Directions for this task: Nothing but an exact repeat of the entries below should appear in your answer.

Given records:
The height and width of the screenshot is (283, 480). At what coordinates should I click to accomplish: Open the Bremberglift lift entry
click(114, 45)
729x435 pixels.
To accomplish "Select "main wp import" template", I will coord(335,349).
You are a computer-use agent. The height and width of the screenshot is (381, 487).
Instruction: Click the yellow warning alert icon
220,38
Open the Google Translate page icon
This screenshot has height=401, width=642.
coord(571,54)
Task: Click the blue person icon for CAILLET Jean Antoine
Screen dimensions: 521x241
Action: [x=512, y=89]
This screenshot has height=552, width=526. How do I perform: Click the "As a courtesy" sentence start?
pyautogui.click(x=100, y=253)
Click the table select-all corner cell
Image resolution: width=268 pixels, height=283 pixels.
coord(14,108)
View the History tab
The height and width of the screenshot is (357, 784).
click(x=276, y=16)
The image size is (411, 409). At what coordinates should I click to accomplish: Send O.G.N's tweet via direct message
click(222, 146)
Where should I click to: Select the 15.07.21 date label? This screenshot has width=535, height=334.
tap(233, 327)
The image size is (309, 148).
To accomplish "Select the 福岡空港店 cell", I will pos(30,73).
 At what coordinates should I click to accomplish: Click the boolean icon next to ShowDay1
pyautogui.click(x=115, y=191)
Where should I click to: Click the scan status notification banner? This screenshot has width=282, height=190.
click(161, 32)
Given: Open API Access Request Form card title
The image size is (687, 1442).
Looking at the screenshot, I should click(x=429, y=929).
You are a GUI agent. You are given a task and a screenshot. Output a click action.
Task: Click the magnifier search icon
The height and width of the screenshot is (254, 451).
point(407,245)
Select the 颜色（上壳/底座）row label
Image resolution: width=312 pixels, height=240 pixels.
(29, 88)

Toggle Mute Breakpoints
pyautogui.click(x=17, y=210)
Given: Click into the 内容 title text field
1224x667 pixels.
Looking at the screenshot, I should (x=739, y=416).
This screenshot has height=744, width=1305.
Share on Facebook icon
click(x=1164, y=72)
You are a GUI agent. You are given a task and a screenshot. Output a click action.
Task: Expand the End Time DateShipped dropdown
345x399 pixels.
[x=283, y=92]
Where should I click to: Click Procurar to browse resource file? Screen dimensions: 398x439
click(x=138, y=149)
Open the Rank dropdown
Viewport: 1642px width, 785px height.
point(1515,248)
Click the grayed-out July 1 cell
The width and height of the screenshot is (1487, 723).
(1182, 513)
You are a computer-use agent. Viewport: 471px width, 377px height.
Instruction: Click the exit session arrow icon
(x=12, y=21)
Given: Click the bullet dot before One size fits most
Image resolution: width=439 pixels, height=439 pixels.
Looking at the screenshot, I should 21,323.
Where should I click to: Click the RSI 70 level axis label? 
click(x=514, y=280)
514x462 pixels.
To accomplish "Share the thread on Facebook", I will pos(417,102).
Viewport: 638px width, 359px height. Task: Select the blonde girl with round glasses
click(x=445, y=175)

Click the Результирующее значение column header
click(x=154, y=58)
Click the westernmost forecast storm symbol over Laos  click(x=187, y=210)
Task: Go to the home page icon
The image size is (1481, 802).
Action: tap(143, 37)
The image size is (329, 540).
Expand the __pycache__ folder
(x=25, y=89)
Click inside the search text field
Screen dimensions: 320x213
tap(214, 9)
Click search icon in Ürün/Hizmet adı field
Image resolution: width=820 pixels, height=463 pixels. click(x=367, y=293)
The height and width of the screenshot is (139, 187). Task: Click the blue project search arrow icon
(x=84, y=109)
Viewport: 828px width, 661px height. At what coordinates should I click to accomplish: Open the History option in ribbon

Answer section:
The height and width of the screenshot is (283, 480). At what coordinates should I click to accomplish: Open the Bremberglift lift entry
click(114, 45)
729x435 pixels.
To accomplish "Select "main wp import" template", I will coord(335,349).
You are a computer-use agent. The height and width of the screenshot is (381, 487).
Instruction: Click the yellow warning alert icon
220,38
Open the Google Translate page icon
This screenshot has height=401, width=642.
coord(571,54)
Task: Click the blue person icon for CAILLET Jean Antoine
Screen dimensions: 521x241
Action: [x=512, y=89]
This screenshot has height=552, width=526. How do I perform: Click the "As a courtesy" sentence start?
pyautogui.click(x=100, y=253)
Click the table select-all corner cell
Image resolution: width=268 pixels, height=283 pixels.
coord(14,108)
View the History tab
The height and width of the screenshot is (357, 784).
click(x=276, y=16)
The image size is (411, 409). At what coordinates should I click to accomplish: Send O.G.N's tweet via direct message
click(222, 146)
Where should I click to: Select the 15.07.21 date label? This screenshot has width=535, height=334.
tap(233, 327)
The image size is (309, 148).
To accomplish "Select the 福岡空港店 cell", I will pos(30,73).
 At what coordinates should I click to accomplish: Click the boolean icon next to ShowDay1
pyautogui.click(x=115, y=191)
Where should I click to: Click the scan status notification banner? This screenshot has width=282, height=190.
click(161, 32)
Given: Open API Access Request Form card title
The image size is (687, 1442).
Looking at the screenshot, I should click(x=429, y=929).
You are a GUI agent. You are given a task and a screenshot. Output a click action.
Task: Click the magnifier search icon
The height and width of the screenshot is (254, 451).
point(407,245)
Select the 颜色（上壳/底座）row label
Image resolution: width=312 pixels, height=240 pixels.
(29, 88)

Toggle Mute Breakpoints
pyautogui.click(x=17, y=210)
Given: Click into the 内容 title text field
1224x667 pixels.
Looking at the screenshot, I should (x=739, y=416).
This screenshot has height=744, width=1305.
Share on Facebook icon
click(x=1164, y=72)
You are a GUI agent. You are given a task and a screenshot. Output a click action.
Task: Expand the End Time DateShipped dropdown
345x399 pixels.
[x=283, y=92]
Where should I click to: Click Procurar to browse resource file? Screen dimensions: 398x439
click(x=138, y=149)
Open the Rank dropdown
Viewport: 1642px width, 785px height.
point(1515,248)
Click the grayed-out July 1 cell
The width and height of the screenshot is (1487, 723).
(1182, 513)
You are a computer-use agent. Viewport: 471px width, 377px height.
Instruction: Click the exit session arrow icon
(x=12, y=21)
Given: Click the bullet dot before One size fits most
Image resolution: width=439 pixels, height=439 pixels.
Looking at the screenshot, I should 21,323.
Where should I click to: Click the RSI 70 level axis label? 
click(x=514, y=280)
514x462 pixels.
To accomplish "Share the thread on Facebook", I will pos(417,102).
Viewport: 638px width, 359px height. Task: Select the blonde girl with round glasses
click(x=445, y=175)

Click the Результирующее значение column header
click(x=154, y=58)
Click the westernmost forecast storm symbol over Laos  click(x=187, y=210)
Task: Go to the home page icon
The image size is (1481, 802).
Action: tap(143, 37)
The image size is (329, 540).
Expand the __pycache__ folder
(x=25, y=89)
Click inside the search text field
Screen dimensions: 320x213
tap(214, 9)
Click search icon in Ürün/Hizmet adı field
Image resolution: width=820 pixels, height=463 pixels. click(x=367, y=293)
The height and width of the screenshot is (139, 187). Task: Click the blue project search arrow icon
(x=84, y=109)
Viewport: 828px width, 661px height. At what coordinates should I click to accomplish: Open the History option in ribbon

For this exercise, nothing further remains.